Sunday, May 18, 2014

Metabolics

Last week we continued our search for answers to Logan's medical perplexities. We saw a metabolic specialist last Friday. It was an interesting appointment. This was a new doctor to us as well as to the clinic. We have been waiting for him to arrive as there was not previously such a specialist at our genetics clinic. 

He went through the usual history and physical. Nothing new to us. During the visit, it was a little awkward. I could tell he was new and still trying to find his away around the exam room. It felt like Logan was his first patient at the clinic! He seems very intelligent and I could tell he was really listening to our story and truly did a detailed exam. After that he discussed the next step. He has a few diseases in mind that he would like to test Logan for. He also wants to talk with Logan's neurologist to discuss Logan's neurotransmitters. He had testing done (I think it was a spinal tap? It was a long time ago!). One of them was low and this doctor wants to look at it further to see if there is a therapy that could help increase the level. I'm not sure how this does or does not affect Logan. It is not one of the common neurotransmitters like dopamine. We will see what he comes up with. 

The doctor also wants to look closer at his MRI. I also mentioned my niece who had strikingly similar symptoms as Logan. He was interested in this medical history. After that part of the discussion, he mentioned the National Institutes of Health. He asked if we knew of their undiagnosed disease clinic. Of course I did, I've looked at there website a million times. This is a program that takes patients with undiagnosed conditions, brings them to the NIH in Maryland, if they qualify, and work with many specialists to find a diagnosis. Google the clinic and you will find a better summary than I am providing. 

He mentioned that he used to work at the NIH and that he would be happy to submit a request for Logan to go to the clinic if we cannot come up with answers. I have a feeling my jaw was on the floor at that moment. 

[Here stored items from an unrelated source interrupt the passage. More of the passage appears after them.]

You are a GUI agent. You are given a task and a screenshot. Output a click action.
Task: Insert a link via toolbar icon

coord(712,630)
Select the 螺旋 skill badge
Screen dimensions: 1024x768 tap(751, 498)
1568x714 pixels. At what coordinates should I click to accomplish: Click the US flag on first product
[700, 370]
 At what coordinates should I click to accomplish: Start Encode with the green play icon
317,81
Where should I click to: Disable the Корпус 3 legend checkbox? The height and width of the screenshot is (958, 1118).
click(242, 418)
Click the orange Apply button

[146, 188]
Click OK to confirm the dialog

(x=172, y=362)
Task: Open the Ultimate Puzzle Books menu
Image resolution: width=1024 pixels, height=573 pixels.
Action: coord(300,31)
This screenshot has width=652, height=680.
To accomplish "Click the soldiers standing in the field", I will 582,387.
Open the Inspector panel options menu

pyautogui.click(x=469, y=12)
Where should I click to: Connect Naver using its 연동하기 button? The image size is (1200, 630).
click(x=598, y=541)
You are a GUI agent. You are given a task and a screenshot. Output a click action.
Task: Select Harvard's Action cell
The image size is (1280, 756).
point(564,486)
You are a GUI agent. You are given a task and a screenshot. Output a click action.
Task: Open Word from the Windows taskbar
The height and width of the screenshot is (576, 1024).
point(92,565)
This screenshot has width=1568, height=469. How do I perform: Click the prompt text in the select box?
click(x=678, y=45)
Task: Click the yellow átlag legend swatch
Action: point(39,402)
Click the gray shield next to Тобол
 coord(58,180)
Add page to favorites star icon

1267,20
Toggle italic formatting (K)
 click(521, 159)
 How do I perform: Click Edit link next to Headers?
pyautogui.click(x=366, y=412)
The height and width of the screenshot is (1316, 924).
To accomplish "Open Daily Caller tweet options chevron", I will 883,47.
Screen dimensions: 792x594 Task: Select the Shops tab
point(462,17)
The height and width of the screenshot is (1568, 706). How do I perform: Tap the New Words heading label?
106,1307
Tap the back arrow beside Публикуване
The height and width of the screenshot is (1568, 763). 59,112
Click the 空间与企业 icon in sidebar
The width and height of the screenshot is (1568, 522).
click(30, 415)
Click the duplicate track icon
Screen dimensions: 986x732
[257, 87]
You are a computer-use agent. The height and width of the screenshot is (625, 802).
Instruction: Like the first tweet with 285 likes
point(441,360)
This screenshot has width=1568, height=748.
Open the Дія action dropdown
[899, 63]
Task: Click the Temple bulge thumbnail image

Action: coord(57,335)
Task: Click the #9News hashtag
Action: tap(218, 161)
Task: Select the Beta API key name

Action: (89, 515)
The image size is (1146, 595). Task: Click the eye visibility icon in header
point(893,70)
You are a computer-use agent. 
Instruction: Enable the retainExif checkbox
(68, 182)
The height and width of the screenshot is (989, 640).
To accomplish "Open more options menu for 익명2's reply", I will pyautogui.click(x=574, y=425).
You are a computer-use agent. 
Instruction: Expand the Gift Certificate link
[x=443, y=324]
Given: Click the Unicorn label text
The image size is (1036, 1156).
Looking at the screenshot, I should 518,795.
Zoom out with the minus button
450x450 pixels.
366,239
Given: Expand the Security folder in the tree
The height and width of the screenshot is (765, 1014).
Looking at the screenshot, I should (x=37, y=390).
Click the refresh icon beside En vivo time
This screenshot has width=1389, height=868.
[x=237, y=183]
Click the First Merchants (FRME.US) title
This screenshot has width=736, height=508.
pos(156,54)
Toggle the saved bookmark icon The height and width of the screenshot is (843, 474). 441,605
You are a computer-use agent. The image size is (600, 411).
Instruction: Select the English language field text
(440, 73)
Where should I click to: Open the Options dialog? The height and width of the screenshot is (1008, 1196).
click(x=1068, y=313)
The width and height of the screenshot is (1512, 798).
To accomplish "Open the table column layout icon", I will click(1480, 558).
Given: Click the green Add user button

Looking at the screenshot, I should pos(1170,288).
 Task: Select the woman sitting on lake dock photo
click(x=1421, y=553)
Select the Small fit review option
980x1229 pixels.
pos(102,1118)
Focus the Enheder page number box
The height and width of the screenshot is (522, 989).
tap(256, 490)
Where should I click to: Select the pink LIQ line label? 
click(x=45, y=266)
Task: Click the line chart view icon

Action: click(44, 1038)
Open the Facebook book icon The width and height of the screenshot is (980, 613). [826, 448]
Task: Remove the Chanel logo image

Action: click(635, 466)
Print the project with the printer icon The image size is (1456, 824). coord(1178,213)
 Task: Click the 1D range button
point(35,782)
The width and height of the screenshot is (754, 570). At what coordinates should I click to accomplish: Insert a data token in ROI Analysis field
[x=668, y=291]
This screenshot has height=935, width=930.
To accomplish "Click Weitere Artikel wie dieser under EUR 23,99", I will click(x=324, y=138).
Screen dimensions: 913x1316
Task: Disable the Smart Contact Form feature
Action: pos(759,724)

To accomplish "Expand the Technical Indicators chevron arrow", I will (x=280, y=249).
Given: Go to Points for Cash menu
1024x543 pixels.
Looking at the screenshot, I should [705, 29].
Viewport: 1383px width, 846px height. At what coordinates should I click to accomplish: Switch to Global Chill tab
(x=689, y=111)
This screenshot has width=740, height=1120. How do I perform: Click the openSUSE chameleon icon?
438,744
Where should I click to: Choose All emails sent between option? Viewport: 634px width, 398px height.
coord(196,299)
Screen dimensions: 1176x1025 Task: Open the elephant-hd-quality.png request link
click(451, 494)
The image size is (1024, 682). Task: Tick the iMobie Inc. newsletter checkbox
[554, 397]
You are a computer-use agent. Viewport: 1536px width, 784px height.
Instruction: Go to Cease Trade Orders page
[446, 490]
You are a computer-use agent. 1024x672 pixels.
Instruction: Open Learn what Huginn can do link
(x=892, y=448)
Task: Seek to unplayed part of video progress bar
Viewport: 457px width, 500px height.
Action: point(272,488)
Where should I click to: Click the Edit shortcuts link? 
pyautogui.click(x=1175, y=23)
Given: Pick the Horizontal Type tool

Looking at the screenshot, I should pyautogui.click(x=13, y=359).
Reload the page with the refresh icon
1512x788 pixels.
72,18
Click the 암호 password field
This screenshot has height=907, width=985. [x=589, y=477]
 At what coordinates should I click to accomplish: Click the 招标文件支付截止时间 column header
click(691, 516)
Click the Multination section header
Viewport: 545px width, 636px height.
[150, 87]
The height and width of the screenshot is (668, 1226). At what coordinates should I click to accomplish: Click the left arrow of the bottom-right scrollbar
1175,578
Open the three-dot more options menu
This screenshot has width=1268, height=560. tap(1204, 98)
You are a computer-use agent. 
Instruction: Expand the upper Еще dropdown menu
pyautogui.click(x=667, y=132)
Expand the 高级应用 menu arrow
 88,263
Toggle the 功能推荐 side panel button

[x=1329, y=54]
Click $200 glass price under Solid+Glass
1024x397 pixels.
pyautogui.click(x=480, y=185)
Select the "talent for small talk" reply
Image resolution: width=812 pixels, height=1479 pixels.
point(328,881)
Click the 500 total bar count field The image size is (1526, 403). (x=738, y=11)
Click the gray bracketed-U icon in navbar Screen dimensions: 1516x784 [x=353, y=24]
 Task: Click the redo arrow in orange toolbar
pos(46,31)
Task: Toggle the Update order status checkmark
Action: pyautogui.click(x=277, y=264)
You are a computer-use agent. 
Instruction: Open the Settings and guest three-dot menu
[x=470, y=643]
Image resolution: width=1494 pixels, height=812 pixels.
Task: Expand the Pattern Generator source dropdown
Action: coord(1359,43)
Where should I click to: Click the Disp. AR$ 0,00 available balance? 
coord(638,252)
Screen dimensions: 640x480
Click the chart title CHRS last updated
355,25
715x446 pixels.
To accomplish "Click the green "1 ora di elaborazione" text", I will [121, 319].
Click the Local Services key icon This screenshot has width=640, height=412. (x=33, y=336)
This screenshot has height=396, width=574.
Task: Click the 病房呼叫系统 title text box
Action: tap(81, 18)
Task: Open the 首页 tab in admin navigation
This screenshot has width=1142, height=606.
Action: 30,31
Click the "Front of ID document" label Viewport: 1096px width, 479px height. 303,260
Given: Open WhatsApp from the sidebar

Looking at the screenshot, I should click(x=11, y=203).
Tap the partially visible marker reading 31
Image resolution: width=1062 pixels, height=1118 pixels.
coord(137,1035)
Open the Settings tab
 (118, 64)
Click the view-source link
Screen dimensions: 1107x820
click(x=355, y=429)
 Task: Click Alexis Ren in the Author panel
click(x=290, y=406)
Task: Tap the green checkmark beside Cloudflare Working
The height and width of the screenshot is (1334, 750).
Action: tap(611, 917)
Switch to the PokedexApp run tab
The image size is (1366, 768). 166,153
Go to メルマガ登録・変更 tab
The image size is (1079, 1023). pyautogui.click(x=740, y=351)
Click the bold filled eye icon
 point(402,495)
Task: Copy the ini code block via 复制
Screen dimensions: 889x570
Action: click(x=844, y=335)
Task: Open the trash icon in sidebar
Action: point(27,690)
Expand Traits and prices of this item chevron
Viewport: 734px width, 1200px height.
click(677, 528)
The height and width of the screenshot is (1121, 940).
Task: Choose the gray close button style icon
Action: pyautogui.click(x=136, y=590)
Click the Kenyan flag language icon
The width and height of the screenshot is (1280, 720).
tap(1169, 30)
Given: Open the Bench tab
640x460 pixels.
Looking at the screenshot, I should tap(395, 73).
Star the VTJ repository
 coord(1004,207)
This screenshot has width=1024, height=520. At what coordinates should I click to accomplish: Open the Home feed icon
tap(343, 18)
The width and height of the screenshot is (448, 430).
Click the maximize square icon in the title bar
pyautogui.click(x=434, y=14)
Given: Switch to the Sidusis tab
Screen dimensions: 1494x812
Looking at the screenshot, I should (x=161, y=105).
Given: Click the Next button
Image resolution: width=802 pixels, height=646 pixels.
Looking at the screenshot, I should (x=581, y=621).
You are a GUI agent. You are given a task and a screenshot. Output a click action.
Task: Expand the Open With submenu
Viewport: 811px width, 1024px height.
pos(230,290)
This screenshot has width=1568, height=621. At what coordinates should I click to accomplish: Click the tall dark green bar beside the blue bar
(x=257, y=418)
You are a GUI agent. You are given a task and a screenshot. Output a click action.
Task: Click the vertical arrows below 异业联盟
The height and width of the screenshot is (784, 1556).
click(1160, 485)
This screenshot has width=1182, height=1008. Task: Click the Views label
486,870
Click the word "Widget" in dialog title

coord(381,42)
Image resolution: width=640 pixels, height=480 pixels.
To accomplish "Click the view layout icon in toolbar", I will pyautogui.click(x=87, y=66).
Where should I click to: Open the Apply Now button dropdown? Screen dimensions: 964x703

I was suddenly a fan of this doctor! He did not have all the answers at that moment but seemed genuinely interested in helping us find answers. He never made us feel like we were on a futile mission. He never questioned our intentions. He understood our journey for answers goes beyond Logan and into the future generations of our family. I will update the blog as I have news on this front. We will start testing in June. 

Below is a picture of Logan and his cousin Marissa. She graduates from high school this week. Marissa has always been so kind and loving to Logan. She has such a big heart! We know she will accomplish great things someday! Logan won't be able to make it to the grad party but Lauren and I will be there to represent. 

And lastly, a shout out to my niece Taylor...Congrats on making the cheer squad! You go girl!